Hi all, i'm pretty new to the mice thing, i've raised some rats before, had a good experience overall. thought i'd give mice a try.
then i noticed that in my area Denver, Colorado USA, there's not ANY mice breeders i can find.
i've seen hints to some in Arizona and one in Kansas, but i can't find any websites to save my life lol
at one point i was thinking about breeding these little wonders myself, just so others like me might have a chance in my area, but i really dont think i'm ready for that yet. i just recently helped a lady that had 2 little females she couldn't handle anymore, so i have my first couple.
they're petstore mice i'm about 98% sure, they have some nice coloring on them, but are primarily white, and a little skittish.

if anyone has any contacts here in the mid-west USA, it would be nice to get to know someone in the area that either breeds or can help me out at all, thanks for your time.

Nate B
"Naboo"


----------



## Fantasia Mousery (Jul 16, 2011)

Hello, and welcome! :mrgreen: 
Since you're new to the mice world I'd recommend you also check out fancymicekeepers.com 
Enjoy your stay!


----------



## The Boggit keeper (Mar 5, 2010)

Hi and Welcome!


----------



## jadeguppy (Jun 4, 2011)

There are a few west coast breeders that I've seen on this board and mouse lovers.
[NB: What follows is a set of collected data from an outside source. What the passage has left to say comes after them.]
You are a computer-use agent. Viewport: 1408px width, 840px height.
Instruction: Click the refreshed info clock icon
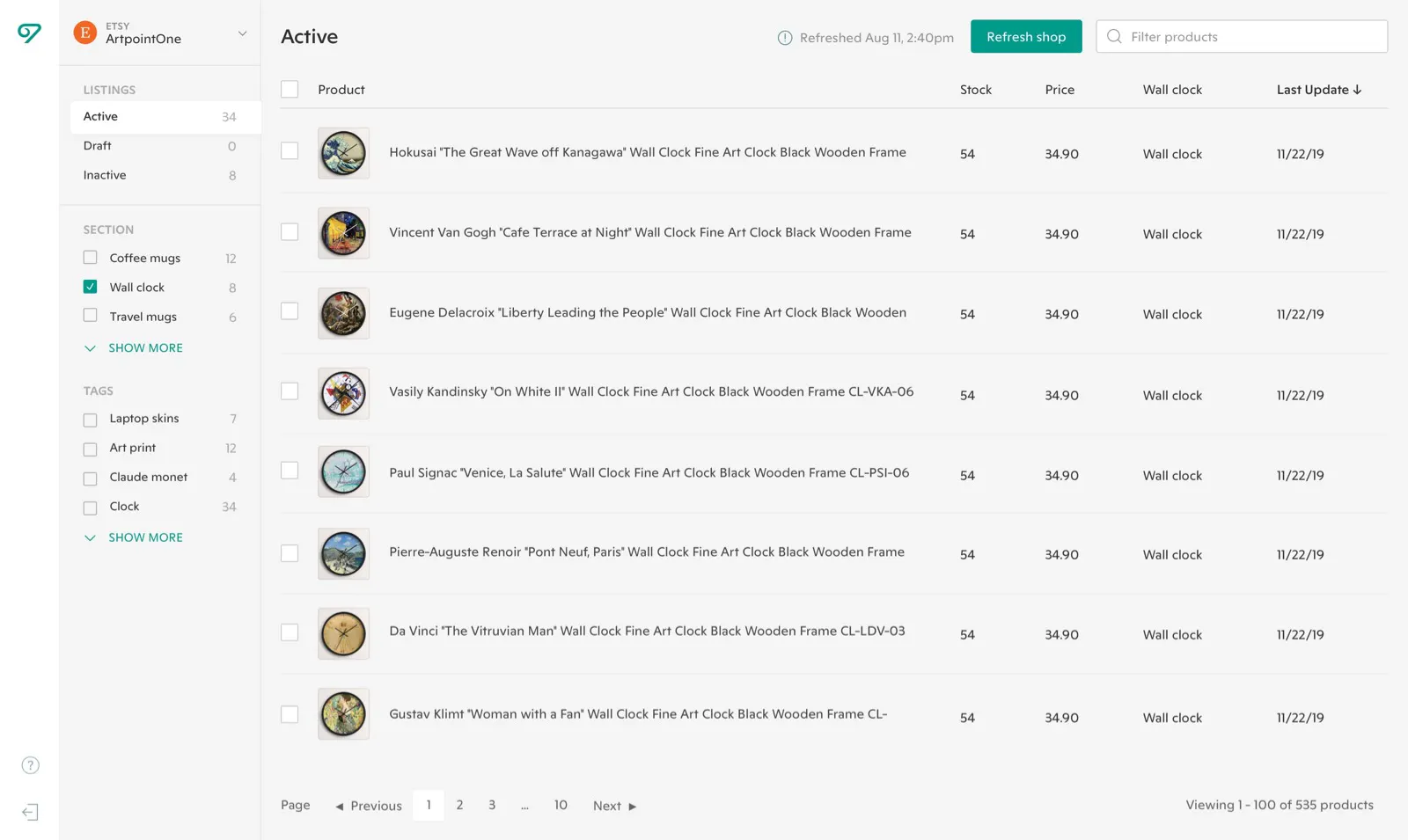[x=785, y=38]
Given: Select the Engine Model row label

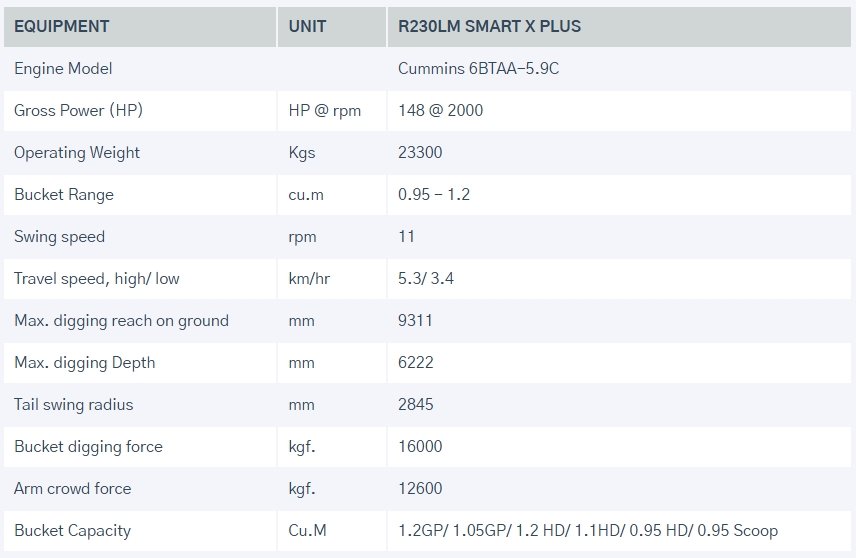Looking at the screenshot, I should (63, 69).
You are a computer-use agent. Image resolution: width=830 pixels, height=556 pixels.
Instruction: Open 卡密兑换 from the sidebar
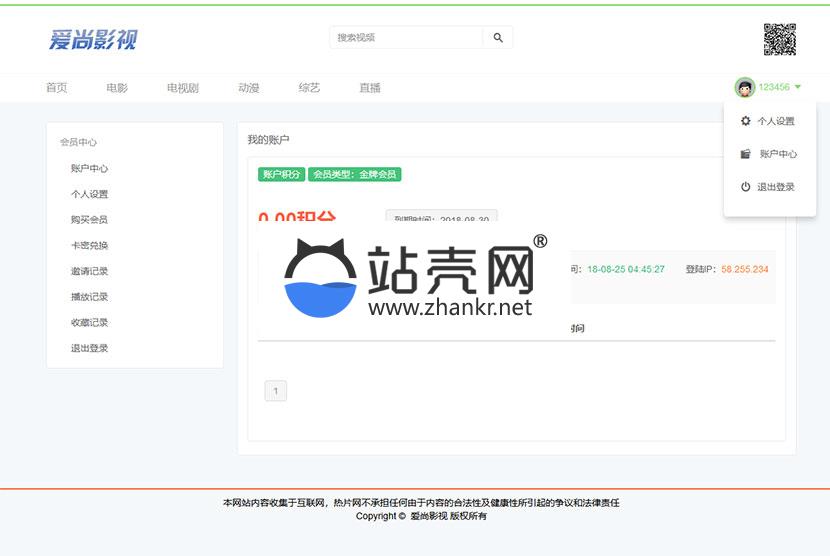89,246
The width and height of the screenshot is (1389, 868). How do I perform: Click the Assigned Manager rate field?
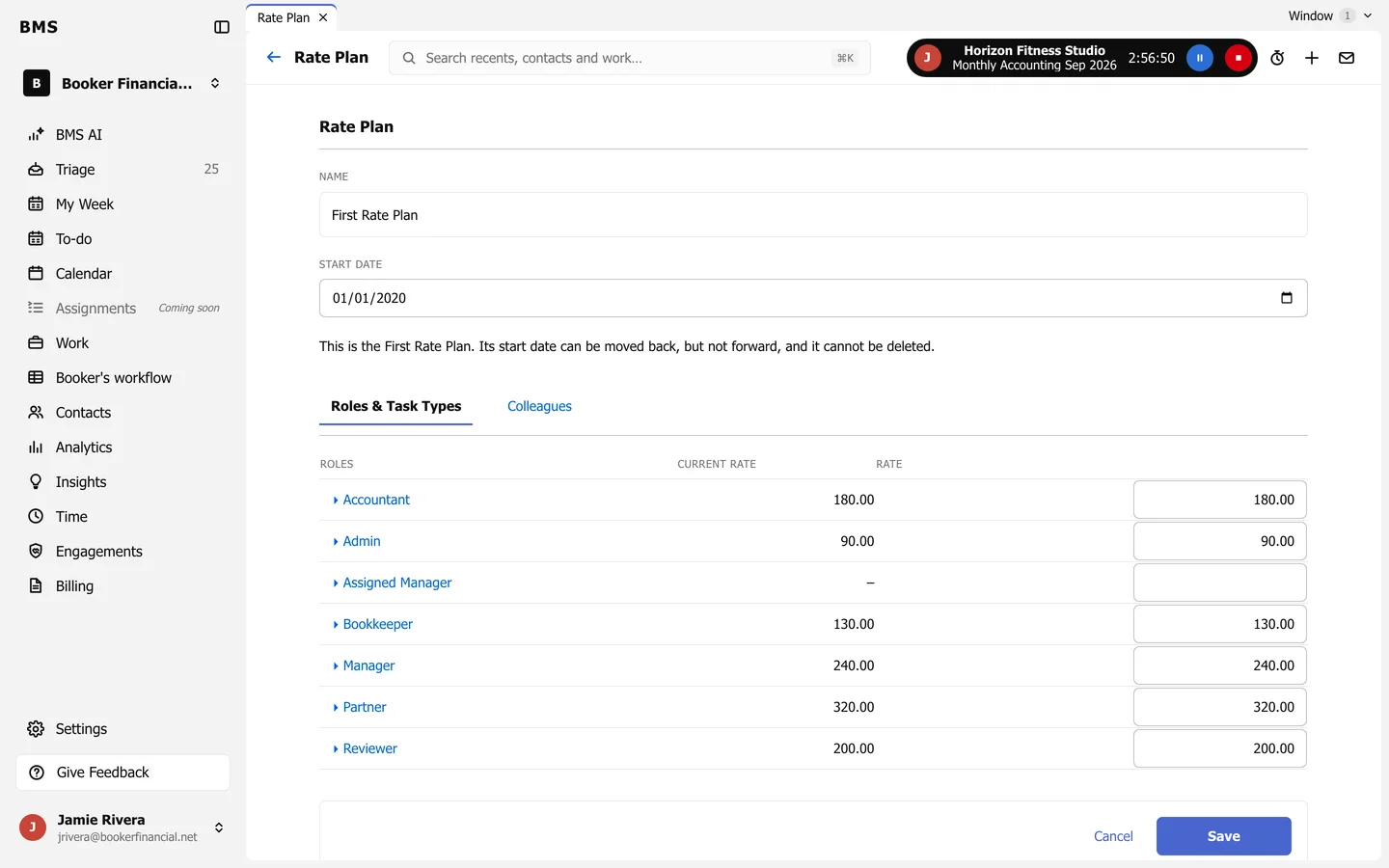click(x=1219, y=583)
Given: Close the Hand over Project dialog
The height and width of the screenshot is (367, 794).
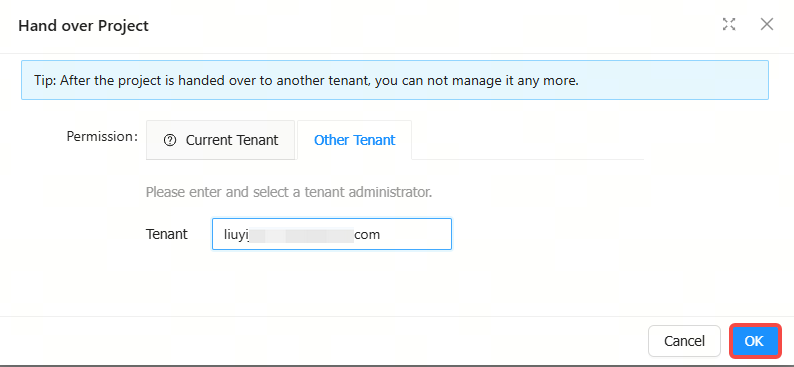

There are a lot of helpful people here that can show you the best way to breed for optimal health.


----------



## WoodWitch (Oct 18, 2009)

Welcome to our forum

:welcome1


----------



## AnnB (Jan 14, 2011)

Hello and welcome.


----------



## tinyhartmouseries (Dec 30, 2010)

> and one in Kansas


Is this me? I am in Wichita...I've adopted to people several states away before and always open to helping new breeders...I don't have a website because I am kinda poopy and bad at html. :lol:


----------



## Naboo (Jul 27, 2011)

tinyhartmouseries said:


> > and one in Kansas
> 
> 
> Is this me? I am in Wichita...I've adopted to people several states away before and always open to helping new breeders...I don't have a website because I am kinda poopy and bad at html. :lol:


yeah i'm pretty sure it's you i'm looking for  i've search and searched no wonder i can't find a website for you lol
anyway you could PM me with some more info, please

i was also given the screen name nuedaimice, and i've sent her a PM but haven't gotten anything back from her yet.


----------



## Bella791 (Jun 29, 2011)

Hi and welcome to the forum


----------